Sam nods, expression grave. “Anything I can do.”
“We’ll figure this out,” I say.
She gives me one of those almost-smiles that some girls seem to be able to summon up, the kind where her lip trembles and she looks so vulnerable that you find yourself desperate for a way to turn it into a real smile. Her lashes are still wet from tears that never fell. I wonder what it would feel like to wipe those tears with my thumb. I imagine the softness of her cheek against my bare skin. Then she picks up a messenger bag covered in pictures of singing anthropomorphic strawberries and marches out of the library.
Her wig swings behind her.
The rest of the day is a blur of hastily composed texts that don’t get returned. Lila isn’t in the common room of her building, and I had to promise Sharone Nagel a copy of my statistics homework to get her to look. Lila’s car is not even in the lot. By the time I discover that she’s not at dinner, I am practically crawling out of my skin with my desire to find her.
Daneca doesn’t come to dinner either.
Sam at least is there, flipping through a catalog of masks, barely paying attention to the cooling mound of shepherd’s pie piled on his plate. “So,” he says, “are you going to tell me what this thing with Mina is really about?”
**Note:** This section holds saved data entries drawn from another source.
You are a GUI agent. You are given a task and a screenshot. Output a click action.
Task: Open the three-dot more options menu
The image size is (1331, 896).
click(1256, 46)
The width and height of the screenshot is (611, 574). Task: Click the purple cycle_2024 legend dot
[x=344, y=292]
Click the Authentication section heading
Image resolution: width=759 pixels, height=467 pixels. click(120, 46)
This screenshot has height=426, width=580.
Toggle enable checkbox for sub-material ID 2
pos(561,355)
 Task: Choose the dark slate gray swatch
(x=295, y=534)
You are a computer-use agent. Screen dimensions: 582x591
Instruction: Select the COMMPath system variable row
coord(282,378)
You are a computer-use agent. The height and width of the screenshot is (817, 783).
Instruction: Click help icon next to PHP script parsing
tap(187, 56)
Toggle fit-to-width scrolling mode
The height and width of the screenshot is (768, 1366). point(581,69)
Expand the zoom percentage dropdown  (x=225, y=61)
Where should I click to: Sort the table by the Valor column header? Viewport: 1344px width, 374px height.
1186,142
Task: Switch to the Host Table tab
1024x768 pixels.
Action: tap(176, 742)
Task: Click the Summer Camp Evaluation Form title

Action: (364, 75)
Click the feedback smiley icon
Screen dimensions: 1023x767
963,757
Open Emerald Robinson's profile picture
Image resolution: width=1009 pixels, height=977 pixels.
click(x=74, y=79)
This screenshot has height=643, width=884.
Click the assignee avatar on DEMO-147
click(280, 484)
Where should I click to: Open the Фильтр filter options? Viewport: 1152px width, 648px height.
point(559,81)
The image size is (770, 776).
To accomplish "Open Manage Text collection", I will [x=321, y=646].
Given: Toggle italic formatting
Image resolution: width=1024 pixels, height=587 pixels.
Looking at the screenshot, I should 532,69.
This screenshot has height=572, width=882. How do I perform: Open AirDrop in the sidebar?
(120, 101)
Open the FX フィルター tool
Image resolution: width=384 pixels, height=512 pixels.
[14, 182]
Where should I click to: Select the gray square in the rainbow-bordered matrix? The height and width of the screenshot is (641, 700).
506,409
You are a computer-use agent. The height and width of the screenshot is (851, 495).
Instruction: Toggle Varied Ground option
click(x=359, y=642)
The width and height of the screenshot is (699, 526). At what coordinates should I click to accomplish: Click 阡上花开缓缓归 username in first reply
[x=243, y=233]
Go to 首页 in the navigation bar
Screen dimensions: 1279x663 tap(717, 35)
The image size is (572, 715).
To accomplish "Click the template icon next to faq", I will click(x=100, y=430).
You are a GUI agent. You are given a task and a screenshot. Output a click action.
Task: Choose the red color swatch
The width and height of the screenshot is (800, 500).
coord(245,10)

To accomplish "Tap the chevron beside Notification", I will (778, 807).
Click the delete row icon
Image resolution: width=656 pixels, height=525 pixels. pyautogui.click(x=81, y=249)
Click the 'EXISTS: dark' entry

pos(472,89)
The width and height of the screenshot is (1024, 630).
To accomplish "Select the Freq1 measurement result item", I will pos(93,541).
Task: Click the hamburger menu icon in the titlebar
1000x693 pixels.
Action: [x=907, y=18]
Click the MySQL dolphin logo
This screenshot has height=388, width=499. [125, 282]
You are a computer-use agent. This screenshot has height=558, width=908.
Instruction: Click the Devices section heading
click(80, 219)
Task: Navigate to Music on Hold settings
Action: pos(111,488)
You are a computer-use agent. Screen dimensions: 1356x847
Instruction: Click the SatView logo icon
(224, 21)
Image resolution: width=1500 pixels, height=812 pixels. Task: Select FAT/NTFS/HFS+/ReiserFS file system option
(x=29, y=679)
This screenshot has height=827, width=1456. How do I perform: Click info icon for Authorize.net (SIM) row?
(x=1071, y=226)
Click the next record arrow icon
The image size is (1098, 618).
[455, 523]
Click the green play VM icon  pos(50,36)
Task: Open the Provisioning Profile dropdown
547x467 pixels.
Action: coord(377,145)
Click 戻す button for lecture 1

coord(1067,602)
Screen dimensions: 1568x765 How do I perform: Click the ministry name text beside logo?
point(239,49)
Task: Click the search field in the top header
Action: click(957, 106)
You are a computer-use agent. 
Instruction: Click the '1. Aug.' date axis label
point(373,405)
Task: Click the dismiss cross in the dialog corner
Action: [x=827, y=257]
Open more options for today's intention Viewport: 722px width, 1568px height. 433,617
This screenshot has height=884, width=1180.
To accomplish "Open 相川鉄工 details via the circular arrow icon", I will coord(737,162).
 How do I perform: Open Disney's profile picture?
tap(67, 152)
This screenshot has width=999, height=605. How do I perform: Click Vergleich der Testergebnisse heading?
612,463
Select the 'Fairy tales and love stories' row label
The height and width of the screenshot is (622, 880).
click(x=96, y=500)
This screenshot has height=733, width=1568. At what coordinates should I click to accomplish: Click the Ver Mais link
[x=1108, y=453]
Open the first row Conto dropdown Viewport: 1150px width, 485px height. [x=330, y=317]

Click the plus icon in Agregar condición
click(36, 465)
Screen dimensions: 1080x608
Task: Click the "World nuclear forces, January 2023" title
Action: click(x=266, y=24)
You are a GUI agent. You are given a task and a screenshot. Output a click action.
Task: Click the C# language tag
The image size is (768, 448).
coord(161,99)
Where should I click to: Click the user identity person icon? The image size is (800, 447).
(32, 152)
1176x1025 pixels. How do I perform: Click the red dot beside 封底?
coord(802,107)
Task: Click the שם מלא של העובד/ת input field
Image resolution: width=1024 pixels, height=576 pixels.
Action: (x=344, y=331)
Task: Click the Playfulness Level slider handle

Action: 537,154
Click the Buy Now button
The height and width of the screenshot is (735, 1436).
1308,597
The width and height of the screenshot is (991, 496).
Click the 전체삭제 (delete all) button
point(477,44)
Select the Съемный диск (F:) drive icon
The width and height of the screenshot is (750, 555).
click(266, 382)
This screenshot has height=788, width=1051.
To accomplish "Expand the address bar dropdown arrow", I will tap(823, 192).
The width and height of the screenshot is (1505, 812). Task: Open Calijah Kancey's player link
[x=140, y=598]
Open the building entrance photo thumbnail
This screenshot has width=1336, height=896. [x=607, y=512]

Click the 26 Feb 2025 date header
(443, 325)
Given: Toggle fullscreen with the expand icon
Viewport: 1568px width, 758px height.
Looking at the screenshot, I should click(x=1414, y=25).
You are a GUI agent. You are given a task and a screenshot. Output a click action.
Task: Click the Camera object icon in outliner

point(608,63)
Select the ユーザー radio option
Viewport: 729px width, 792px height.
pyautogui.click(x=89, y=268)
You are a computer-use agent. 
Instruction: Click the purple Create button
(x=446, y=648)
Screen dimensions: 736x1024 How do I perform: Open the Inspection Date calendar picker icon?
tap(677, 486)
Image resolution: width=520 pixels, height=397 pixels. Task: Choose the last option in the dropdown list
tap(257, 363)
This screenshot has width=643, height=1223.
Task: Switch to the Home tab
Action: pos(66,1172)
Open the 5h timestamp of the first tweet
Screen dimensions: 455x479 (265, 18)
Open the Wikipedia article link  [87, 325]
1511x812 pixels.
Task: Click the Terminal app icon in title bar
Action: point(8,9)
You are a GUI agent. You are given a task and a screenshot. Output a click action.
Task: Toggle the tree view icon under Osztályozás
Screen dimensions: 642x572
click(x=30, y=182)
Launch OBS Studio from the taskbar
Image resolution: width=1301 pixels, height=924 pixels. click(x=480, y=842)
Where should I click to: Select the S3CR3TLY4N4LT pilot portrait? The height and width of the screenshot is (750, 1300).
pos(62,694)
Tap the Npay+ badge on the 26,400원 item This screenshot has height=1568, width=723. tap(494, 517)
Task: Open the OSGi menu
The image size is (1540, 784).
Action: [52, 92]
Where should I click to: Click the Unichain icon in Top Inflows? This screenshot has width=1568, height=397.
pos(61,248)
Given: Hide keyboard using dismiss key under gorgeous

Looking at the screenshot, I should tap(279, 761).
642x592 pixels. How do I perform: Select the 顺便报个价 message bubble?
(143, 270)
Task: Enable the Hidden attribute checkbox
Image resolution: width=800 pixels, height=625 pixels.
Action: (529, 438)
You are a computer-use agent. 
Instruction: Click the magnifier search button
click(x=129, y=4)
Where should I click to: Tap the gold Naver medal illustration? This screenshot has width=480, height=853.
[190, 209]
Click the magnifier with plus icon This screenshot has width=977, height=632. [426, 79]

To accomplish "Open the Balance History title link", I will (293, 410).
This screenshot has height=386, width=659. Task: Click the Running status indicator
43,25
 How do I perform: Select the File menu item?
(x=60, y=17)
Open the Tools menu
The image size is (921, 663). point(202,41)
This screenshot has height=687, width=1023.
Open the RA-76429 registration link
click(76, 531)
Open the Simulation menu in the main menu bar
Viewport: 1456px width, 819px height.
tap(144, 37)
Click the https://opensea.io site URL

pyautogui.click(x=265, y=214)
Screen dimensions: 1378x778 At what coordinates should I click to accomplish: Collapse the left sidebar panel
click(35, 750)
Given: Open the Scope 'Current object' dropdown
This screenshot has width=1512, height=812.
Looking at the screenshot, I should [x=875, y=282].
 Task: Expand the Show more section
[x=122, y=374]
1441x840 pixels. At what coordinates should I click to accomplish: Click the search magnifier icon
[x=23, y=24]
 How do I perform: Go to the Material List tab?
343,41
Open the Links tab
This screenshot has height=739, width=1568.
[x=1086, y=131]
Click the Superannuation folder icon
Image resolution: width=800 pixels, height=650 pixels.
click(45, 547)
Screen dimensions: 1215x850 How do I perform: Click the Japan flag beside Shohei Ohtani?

“Nothing to tell. We’re going to save a maiden in distress like old-timey knights. I just wish I knew exactly what distress we were saving her from. The whole thing is fishy.”
“You don’t believe what she said about the pictures?” he asks, pausing on a page with a rubbery werewolf snout that is supposed to be attached with spirit gum.
“I don’t know. All I’m sure of is that she’s lying about something. But maybe it’s nothing important. We all lie, right?”
That makes him snort. “So what’s the plan, Sir Bone-head?”
“Pretty much what I said. We see who shows up to blackmail Mina or who shows up to laugh at how gullible she is.”
I gaze across at where Mina is sitting with her friends, playing with a lock of her wig and drinking a diet soda. Even being nearly sure her hair isn’t real, I wonder at it. It looks real, better than real, rippling down her back in a glossy sheet.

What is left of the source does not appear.